▶ [Work to be completed]:
How many lines in the records below contain the string "height", with case counting? Give only the number.

▶ [Material provided]:
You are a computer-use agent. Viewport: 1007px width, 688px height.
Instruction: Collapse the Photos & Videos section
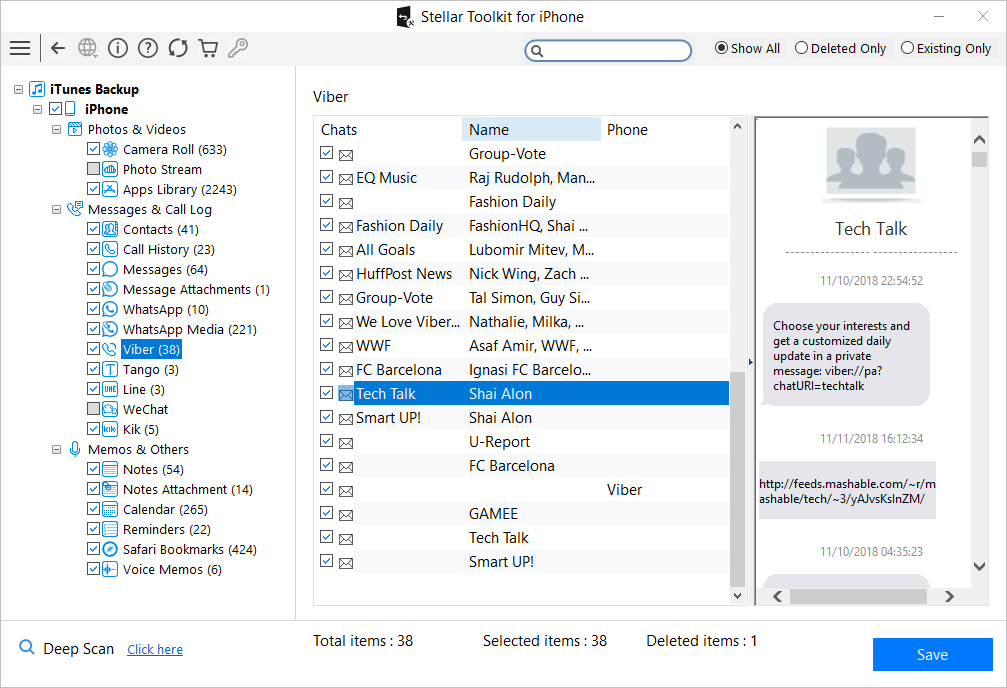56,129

--

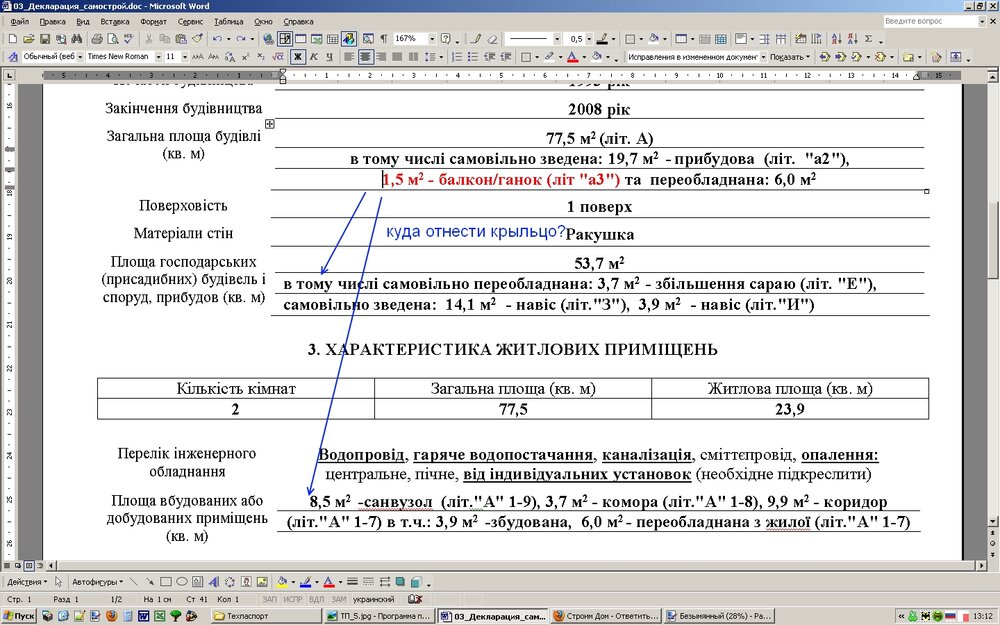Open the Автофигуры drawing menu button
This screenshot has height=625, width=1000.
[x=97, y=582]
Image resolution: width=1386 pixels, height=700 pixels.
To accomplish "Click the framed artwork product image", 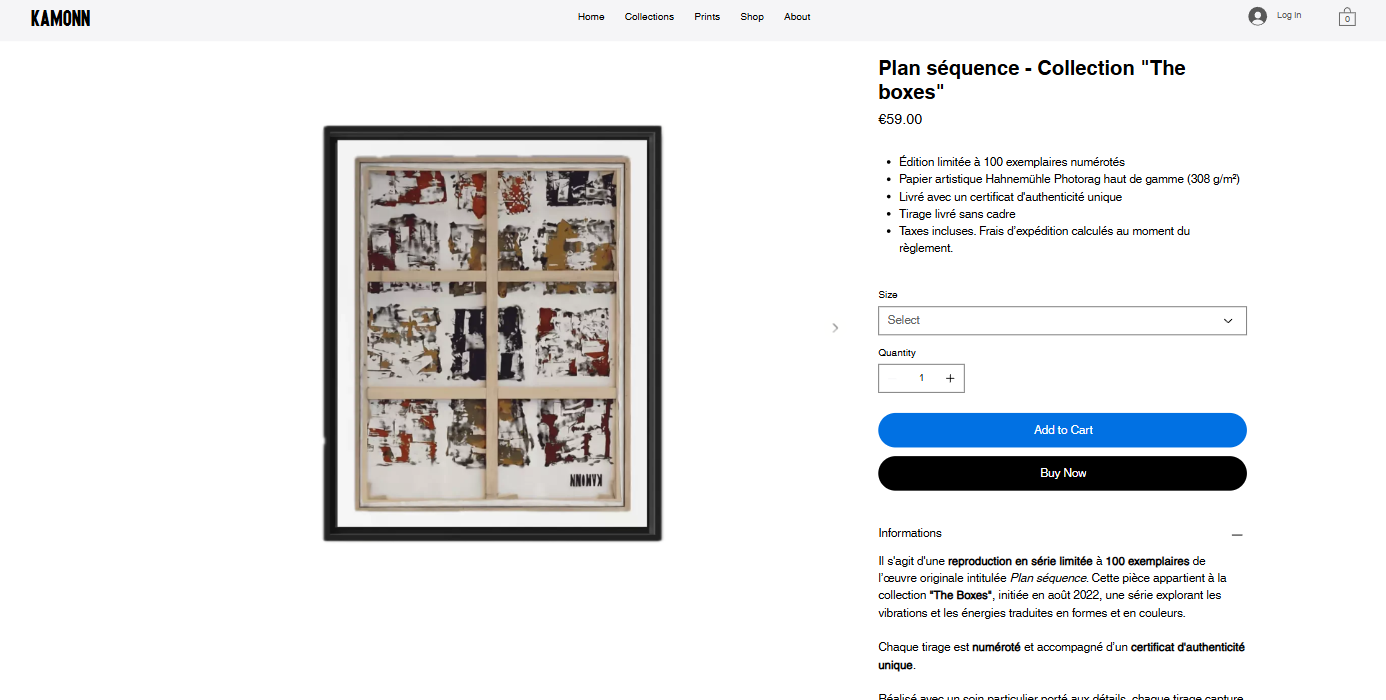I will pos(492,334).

▶ [Answer to the task]:
3